Top of RAW DATA
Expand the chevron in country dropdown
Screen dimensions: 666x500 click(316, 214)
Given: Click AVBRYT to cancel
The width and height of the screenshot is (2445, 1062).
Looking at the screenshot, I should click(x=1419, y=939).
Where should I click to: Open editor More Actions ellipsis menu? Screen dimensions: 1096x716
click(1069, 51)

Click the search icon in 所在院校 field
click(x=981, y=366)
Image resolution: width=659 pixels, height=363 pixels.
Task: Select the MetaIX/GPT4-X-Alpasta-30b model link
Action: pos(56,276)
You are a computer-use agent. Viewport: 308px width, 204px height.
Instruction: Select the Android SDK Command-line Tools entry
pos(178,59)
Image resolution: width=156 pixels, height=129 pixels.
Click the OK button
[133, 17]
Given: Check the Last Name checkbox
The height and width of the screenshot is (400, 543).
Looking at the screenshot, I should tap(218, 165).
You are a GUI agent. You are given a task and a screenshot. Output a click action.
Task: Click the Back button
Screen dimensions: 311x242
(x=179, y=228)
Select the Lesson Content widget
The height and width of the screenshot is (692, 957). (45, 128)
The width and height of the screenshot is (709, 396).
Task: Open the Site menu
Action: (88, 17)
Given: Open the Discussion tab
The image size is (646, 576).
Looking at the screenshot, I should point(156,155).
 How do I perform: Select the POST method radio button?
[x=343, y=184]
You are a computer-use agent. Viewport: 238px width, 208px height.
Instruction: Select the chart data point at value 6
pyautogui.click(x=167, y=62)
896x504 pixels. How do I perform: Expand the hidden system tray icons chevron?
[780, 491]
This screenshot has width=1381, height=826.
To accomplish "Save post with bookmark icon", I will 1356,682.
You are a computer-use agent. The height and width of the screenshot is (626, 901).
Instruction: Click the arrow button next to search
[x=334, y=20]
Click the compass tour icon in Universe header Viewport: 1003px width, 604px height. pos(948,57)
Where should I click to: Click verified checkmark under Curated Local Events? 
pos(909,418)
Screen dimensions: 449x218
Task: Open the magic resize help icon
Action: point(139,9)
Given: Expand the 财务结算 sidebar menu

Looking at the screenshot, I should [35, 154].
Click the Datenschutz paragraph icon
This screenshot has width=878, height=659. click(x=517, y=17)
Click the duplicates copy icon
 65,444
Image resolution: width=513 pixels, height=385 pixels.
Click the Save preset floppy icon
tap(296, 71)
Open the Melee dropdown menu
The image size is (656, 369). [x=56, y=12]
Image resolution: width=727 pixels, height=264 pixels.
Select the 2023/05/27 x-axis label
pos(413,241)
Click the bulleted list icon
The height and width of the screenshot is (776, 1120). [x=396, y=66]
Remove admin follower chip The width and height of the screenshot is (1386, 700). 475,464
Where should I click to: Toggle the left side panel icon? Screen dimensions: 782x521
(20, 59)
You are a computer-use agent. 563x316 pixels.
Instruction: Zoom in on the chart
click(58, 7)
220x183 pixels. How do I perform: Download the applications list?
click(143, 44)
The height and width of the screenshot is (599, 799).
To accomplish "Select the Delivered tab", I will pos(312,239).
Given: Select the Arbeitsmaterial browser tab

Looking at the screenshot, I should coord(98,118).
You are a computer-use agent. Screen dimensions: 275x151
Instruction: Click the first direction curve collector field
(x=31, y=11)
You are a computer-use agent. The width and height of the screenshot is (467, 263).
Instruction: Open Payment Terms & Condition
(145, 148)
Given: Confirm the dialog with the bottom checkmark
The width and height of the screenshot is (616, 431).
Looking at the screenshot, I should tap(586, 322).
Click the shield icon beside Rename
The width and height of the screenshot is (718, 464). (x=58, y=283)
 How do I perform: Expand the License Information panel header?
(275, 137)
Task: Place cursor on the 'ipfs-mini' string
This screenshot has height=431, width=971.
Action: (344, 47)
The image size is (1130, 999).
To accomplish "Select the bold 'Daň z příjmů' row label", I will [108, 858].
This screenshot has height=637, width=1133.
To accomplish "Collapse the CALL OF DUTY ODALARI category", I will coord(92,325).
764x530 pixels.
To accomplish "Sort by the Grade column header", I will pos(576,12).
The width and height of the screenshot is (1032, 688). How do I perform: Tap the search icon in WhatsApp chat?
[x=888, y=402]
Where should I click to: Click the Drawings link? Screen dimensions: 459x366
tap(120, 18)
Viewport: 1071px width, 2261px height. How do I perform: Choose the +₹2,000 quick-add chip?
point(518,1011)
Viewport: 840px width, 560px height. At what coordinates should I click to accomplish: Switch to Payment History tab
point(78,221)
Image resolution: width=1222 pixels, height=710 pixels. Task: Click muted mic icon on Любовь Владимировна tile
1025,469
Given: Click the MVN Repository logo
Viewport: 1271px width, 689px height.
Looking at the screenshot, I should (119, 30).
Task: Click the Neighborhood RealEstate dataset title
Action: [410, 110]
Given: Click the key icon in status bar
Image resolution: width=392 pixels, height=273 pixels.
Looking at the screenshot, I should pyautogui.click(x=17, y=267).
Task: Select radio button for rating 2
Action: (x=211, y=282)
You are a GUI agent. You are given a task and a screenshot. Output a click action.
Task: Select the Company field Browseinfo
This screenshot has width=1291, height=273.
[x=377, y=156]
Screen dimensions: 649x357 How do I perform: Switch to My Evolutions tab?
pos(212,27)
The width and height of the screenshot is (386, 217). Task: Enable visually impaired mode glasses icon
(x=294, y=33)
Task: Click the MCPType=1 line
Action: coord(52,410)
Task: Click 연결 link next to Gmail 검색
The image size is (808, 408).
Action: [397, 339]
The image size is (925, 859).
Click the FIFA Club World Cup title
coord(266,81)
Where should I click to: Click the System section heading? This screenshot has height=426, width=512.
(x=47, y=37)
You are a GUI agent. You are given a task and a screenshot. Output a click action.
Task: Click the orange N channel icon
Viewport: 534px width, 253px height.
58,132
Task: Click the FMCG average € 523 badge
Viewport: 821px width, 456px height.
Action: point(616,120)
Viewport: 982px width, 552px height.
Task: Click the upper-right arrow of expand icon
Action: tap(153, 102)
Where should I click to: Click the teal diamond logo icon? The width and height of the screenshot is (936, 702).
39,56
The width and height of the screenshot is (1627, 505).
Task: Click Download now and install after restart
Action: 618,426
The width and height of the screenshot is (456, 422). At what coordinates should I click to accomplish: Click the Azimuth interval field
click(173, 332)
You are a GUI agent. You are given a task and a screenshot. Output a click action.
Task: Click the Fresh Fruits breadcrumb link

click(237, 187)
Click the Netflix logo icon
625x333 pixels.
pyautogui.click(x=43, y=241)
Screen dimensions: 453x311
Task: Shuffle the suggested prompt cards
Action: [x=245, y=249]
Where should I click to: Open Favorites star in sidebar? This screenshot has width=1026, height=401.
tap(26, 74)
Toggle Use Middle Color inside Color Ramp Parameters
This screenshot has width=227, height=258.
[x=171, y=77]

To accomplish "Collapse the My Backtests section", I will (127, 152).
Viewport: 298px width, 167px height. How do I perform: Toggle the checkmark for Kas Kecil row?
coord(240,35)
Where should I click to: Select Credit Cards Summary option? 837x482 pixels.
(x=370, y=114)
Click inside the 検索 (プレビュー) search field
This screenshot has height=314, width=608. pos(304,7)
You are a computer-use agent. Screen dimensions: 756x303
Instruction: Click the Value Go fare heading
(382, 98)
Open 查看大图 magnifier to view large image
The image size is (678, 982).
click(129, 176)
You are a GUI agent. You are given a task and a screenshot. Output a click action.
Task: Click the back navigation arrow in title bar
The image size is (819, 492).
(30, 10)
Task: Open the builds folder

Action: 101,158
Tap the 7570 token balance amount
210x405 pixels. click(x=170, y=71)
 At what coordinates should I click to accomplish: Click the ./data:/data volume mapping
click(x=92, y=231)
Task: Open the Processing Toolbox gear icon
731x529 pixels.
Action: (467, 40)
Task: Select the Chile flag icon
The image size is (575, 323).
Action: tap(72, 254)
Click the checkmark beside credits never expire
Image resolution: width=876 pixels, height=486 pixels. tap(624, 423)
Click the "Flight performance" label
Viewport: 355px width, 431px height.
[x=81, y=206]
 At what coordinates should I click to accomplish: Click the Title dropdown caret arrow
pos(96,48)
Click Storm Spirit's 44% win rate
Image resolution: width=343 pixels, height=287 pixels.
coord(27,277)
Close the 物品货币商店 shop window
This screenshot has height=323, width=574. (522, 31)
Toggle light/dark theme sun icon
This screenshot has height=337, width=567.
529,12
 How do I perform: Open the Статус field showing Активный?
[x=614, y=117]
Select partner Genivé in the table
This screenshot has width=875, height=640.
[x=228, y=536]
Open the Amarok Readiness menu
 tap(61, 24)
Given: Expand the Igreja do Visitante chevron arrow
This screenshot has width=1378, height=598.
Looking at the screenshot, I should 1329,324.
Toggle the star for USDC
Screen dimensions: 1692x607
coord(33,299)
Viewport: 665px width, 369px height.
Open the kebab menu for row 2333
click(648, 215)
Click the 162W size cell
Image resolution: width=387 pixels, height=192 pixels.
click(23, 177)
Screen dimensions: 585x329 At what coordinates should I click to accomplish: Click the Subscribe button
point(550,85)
Bottom of RAW DATA
All lines of the material that contain the word "Collapse" should be listed.

To accomplish "Collapse the CALL OF DUTY ODALARI category", I will coord(92,325).
To accomplish "Collapse the My Backtests section", I will (127, 152).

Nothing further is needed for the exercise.